Debt figures for Scottish agriculture are currently sitting at an all-time high of £2.34bn, with farmers across the country continually looking to develop and diversify, despite the range of external challenges and pressures facing the industry.

In the past 12 months, however, demand for finance has slowed significantly with the lowest year-on-year increase since the low base rate for borrowing began in 2009. From the annual agricultural census figures, it’s clear to see that poor weather – and not just that limited to the Beast from The East – was to blame, impacting on lambing and cattle numbers for the year.

The summer heat wave that followed the long cold spring made cropping and livestock challenging, with poor planting conditions ultimately leading to a shortage in animal feed.

To keep businesses moving forward, and to withstand the challenges that will no doubt continue to arise, investment in infrastructure, technology and processes to improve efficiency are key, which often requires additional finance.

Scot Howie, relationship director for Barclays Agriculture, who oversees client relationships across Scotland, told The Scottish Farmer that, despite the challenges, our farmers were well placed for future success. “Scotland has an excellent heritage and reputation for agriculture and it’s something Barclays have been supporting for more than 270 years.
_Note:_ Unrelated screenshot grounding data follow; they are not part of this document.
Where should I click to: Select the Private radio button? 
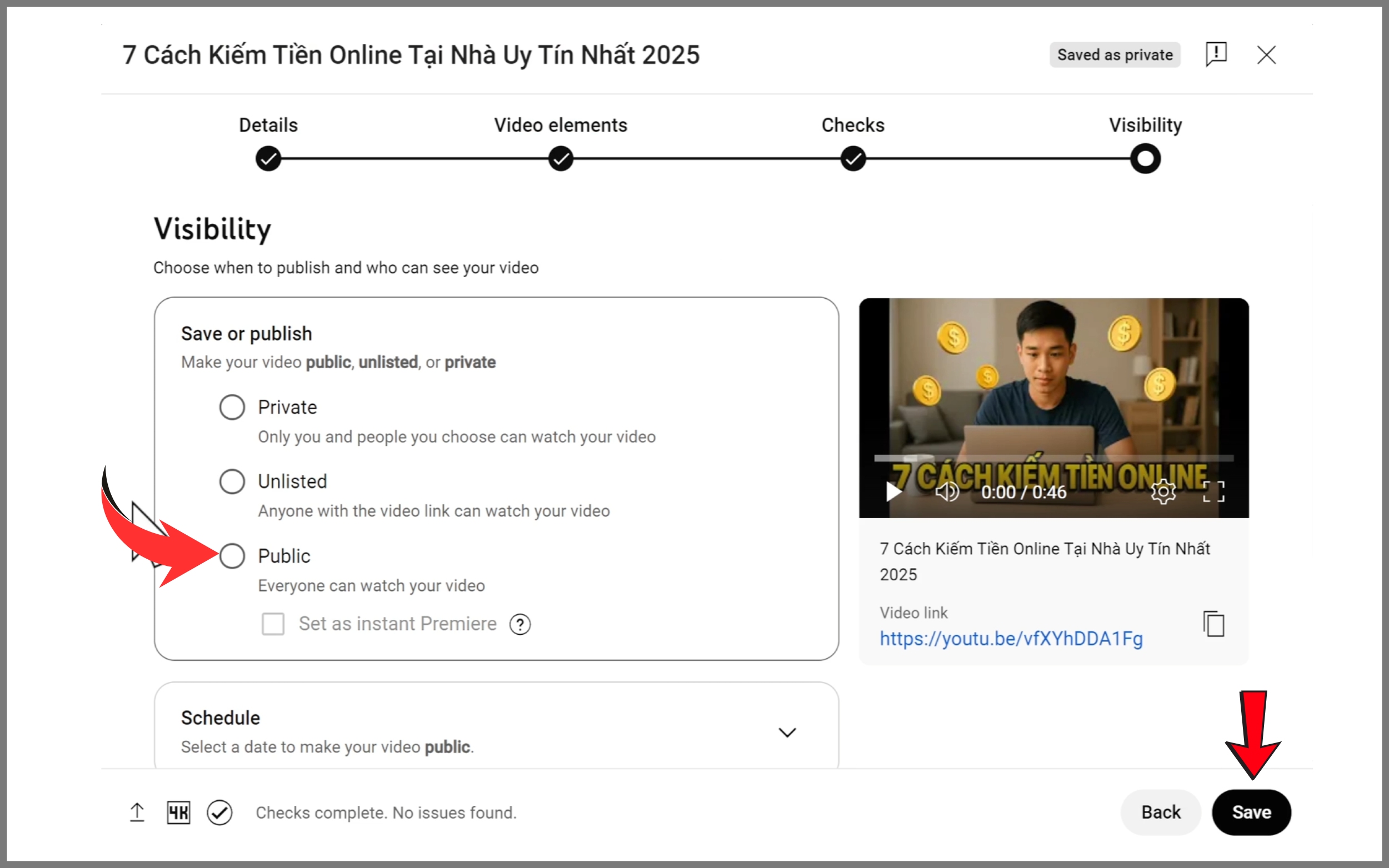pyautogui.click(x=232, y=407)
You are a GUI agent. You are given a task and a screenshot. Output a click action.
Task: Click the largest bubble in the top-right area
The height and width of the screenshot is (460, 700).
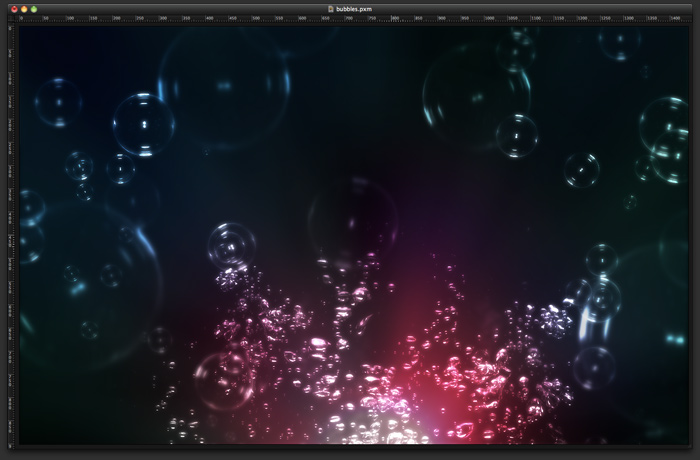476,97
Lending to the sector is an important part of what we do, helping to boost profitability and efficiency for individual businesses, driving growth for the industry as a whole," he said.

A crucial ingredient in this is a holistic service offering for clients, as well as the close links clients teams keep with customers – which is on a face-to-face basis. “We place a high value on maintaining personal connections and relationships and as banking becomes more digital, we know how important it is to continue to have face to face contact with our clients – and we know that clients value these meetings too.

“We have a seven-strong team of on-the-ground relationship managers to boost local connections and get to know the people at the heart of the industry. The team work the length and breadth of Scotland to support businesses within their local communities and help them plan for the future.

“With specialist insight into the challenges facing the sector, from weather concerns to skilled labour shortages, we have the capabilities to support individual farm owners up to private estates," he added. “Thinking ahead, the next generation will be vital in securing a successful future for the industry and we need to work together to encourage young people to get involved in agriculture.

"Recent research from Barclays worryingly showed that just 1% of Scottish millennials view farming as a desirable career, with a lack of understanding and a perceived lack of resource putting people off. Skills and experience from the older generation is, of course, essential to share and pass on, but every industry needs new talent to fuel innovation and development.”

He said the bank was increasing support for agri-tech start-ups, who bring new cutting-edge technology into play to improve processes and increase productivity, and south of the Border, has introduced a dedicated team for clients in the sector.

Mr Howie added: “Technology is transforming the way some of our customers farm, for example, using drones to survey land and track livestock, robotic fruit-picking machines and sensors that monitor poultry. This type of innovation is soon to become a regular feature in the sector that can streamline production and help farmers to save time and money.

“A combination of new expertise and new technology will help us to future-proof Scotland’s agriculture sector and funding will play a key part in helping farmers to expand, modernise and streamline processes. The industry is changing at pace and in times like these farmers need assurances and assistance to manage and prepare for the uncertainties that lie ahead.”